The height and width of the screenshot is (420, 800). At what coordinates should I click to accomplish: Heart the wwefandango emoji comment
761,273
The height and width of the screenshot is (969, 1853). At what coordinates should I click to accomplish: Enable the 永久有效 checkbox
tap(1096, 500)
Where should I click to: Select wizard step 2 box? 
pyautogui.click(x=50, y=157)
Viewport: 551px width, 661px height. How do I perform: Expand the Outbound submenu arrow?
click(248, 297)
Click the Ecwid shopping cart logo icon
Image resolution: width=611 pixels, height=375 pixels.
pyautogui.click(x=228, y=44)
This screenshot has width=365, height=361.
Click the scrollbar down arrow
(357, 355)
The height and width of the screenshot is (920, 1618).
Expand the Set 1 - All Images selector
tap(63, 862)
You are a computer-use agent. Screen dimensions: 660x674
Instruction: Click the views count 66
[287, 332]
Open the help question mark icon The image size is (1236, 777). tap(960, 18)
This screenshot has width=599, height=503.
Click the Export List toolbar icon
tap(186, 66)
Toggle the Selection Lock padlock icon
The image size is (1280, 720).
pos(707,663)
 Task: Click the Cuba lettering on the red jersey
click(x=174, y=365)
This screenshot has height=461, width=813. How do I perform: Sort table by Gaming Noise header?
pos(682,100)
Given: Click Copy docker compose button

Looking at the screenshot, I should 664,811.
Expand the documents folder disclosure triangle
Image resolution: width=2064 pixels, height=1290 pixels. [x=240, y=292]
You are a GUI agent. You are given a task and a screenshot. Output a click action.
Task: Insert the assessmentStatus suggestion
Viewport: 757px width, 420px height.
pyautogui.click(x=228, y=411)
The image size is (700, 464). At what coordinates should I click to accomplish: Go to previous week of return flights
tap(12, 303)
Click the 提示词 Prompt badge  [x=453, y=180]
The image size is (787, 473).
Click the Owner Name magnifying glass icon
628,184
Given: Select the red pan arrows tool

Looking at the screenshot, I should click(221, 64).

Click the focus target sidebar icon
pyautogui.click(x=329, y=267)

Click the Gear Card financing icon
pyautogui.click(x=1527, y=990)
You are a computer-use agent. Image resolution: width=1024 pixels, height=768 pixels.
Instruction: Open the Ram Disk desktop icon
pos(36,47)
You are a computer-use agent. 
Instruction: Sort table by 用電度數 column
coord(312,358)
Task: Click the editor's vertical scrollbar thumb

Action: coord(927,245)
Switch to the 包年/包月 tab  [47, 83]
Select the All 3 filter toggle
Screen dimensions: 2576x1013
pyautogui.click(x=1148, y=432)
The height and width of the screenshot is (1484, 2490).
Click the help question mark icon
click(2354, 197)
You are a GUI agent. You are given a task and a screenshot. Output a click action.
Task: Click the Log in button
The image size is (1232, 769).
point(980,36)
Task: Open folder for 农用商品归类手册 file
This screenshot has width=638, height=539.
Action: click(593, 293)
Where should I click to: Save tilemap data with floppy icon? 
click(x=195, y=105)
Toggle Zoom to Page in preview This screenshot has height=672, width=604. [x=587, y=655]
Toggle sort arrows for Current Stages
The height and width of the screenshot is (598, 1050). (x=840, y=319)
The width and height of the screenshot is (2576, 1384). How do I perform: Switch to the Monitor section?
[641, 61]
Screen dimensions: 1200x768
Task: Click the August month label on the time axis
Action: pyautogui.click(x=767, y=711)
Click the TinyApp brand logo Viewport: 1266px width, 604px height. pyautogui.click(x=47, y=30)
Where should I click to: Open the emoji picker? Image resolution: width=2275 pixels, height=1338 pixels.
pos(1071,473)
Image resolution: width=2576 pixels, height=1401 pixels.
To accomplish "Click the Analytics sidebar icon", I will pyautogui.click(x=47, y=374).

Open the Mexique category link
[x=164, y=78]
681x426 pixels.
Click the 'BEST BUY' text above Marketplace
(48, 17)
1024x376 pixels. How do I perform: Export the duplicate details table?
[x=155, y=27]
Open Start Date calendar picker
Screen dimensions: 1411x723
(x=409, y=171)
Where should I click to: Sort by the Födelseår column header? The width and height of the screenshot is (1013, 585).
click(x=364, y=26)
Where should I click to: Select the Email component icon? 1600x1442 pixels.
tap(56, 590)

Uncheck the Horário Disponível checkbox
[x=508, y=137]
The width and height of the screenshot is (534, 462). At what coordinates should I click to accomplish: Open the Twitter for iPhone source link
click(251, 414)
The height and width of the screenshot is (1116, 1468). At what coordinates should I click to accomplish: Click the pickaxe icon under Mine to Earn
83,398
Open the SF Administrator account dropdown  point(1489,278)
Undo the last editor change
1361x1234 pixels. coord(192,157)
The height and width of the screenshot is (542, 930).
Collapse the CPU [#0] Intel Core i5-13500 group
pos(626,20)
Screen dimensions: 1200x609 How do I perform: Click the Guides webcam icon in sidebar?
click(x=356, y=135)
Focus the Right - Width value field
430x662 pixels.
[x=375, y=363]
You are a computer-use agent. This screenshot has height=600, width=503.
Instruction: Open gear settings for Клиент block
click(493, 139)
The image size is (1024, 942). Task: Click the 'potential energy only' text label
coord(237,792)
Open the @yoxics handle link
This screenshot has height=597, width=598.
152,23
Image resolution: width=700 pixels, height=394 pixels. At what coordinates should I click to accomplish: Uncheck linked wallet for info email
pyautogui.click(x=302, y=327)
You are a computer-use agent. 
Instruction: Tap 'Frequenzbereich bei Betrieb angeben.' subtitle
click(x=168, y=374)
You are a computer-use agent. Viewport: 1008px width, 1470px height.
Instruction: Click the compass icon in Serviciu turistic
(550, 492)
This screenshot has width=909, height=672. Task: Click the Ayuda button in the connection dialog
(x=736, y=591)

WHAT YOU WILL DO: Add 43 to every coordinate in the answers and write the records out again, requests included. Begin at the start of the records and stop after the line that contains "pyautogui.click(x=50, y=157)", writing out nothing beyond those lines.

WRITTEN ANSWER:
The height and width of the screenshot is (420, 800). At what coordinates should I click to accomplish: Heart the wwefandango emoji comment
804,316
The height and width of the screenshot is (969, 1853). At what coordinates should I click to accomplish: Enable the 永久有效 checkbox
tap(1139, 543)
Where should I click to: Select wizard step 2 box? 
pyautogui.click(x=93, y=200)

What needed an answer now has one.